WHAT NEEDS TO BE DONE:
Which lines of the records below contain the string "block"? Report each of them.

GIVEN ENTRIES:

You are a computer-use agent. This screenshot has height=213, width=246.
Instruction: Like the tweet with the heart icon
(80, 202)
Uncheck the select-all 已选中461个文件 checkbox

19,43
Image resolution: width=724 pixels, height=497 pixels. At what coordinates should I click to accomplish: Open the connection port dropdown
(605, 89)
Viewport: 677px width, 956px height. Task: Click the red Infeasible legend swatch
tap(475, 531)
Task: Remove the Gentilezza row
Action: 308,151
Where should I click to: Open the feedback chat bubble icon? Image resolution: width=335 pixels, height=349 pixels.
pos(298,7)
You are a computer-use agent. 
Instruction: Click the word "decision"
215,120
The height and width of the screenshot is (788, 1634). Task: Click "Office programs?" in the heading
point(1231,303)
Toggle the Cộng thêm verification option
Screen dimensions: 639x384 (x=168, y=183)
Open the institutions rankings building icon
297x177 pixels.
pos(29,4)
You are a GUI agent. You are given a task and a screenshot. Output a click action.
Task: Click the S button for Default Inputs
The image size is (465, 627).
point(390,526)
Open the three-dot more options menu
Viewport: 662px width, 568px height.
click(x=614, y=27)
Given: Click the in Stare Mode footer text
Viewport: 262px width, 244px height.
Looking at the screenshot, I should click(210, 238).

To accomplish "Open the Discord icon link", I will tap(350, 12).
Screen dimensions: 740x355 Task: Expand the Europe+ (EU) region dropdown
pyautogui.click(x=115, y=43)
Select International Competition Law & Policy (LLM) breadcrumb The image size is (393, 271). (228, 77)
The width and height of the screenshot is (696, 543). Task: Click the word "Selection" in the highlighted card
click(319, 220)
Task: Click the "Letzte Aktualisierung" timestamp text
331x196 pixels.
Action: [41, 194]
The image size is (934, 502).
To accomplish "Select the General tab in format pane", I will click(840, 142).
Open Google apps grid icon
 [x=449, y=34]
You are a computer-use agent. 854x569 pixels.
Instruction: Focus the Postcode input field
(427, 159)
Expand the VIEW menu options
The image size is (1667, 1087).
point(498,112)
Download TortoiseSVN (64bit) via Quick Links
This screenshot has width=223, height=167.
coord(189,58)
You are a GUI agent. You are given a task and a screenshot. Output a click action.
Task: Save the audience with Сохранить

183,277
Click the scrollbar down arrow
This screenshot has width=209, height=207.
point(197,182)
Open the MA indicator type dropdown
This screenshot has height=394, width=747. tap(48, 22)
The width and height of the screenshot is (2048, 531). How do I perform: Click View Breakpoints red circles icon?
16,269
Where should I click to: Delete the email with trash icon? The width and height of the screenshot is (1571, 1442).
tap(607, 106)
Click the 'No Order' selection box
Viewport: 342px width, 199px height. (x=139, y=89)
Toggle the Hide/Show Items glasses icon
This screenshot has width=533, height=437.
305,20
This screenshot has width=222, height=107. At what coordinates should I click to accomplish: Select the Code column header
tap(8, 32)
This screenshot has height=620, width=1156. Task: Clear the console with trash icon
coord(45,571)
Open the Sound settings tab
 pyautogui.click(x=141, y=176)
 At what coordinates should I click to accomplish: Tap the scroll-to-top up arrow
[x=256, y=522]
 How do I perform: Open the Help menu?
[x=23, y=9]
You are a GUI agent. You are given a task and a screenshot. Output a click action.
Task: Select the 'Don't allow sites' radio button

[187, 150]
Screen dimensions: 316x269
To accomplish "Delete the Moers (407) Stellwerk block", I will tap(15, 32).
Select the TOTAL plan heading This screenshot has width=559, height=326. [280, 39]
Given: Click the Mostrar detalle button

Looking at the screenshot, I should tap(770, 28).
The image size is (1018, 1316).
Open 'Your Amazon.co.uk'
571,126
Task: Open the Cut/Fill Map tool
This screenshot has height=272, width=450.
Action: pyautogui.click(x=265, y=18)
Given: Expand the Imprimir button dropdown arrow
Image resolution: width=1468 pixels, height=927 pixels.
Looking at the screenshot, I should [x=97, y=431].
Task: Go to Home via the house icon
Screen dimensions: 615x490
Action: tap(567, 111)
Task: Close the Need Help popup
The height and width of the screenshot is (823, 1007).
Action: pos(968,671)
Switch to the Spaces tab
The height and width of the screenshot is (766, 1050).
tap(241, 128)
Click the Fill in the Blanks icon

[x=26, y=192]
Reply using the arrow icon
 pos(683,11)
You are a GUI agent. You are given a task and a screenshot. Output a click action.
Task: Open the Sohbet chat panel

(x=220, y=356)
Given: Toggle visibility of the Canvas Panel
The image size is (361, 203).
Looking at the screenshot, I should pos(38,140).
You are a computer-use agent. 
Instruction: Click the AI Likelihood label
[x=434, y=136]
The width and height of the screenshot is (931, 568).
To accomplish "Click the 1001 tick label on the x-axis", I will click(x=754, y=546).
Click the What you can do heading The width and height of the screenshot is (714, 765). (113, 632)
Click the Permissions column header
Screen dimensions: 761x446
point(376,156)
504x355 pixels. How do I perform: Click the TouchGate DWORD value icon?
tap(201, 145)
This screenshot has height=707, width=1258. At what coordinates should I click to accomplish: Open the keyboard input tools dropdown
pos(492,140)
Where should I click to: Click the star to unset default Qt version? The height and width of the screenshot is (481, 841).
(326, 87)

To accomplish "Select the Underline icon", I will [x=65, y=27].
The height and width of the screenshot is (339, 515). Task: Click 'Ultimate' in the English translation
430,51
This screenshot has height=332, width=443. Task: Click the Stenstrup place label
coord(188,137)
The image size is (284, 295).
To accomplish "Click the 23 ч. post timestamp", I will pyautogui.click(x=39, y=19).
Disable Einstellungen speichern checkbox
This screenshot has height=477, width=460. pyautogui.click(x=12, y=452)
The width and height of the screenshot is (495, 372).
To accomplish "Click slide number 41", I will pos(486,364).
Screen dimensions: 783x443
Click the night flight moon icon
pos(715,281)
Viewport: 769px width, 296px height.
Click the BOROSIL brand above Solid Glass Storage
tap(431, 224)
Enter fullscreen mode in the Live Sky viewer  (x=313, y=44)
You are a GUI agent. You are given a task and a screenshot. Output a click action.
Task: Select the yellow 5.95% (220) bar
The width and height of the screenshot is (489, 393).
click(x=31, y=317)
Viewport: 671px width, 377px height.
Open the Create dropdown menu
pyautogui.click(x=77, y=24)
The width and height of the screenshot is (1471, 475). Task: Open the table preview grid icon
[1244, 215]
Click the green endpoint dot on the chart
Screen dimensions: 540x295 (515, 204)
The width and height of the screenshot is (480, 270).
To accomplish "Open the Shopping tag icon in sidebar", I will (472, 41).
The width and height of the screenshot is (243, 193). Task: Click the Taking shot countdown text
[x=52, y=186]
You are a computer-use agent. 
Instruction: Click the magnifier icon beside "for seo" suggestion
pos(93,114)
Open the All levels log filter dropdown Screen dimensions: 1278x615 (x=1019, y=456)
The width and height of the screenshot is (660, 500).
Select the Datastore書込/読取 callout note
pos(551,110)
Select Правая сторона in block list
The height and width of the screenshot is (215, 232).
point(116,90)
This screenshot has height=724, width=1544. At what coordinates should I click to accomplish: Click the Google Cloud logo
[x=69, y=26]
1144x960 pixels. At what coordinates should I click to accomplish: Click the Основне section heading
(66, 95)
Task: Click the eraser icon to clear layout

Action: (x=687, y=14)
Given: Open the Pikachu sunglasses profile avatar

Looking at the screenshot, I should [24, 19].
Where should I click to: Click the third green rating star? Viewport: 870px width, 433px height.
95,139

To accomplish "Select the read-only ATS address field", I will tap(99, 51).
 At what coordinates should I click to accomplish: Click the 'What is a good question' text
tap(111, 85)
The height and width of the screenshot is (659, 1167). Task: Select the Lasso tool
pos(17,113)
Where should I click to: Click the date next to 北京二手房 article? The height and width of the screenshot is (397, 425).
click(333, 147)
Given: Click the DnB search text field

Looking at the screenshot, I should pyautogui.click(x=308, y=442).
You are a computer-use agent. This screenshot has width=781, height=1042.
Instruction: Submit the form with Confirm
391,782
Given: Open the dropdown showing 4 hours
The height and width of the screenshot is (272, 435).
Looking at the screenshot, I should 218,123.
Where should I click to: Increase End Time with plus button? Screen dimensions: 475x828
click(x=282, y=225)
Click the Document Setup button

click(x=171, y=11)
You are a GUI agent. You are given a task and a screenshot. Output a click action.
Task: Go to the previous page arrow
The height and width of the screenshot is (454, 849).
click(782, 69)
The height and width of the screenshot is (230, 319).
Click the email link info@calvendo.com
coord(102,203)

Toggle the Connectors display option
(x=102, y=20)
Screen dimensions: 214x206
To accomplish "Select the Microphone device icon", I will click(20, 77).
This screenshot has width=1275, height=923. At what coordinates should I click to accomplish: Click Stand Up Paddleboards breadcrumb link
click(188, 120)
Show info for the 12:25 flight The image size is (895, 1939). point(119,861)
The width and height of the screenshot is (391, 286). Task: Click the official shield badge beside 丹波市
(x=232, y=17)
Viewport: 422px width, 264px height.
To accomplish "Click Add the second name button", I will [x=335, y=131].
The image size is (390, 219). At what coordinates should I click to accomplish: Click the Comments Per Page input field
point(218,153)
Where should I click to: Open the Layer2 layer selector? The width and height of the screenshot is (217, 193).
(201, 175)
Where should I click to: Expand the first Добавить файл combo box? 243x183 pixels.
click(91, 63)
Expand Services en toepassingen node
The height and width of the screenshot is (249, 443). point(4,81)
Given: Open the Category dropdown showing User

SOLUTION TO THIS TASK:
To accomplish "Delete the Moers (407) Stellwerk block", I will tap(15, 32).
Select Правая сторона in block list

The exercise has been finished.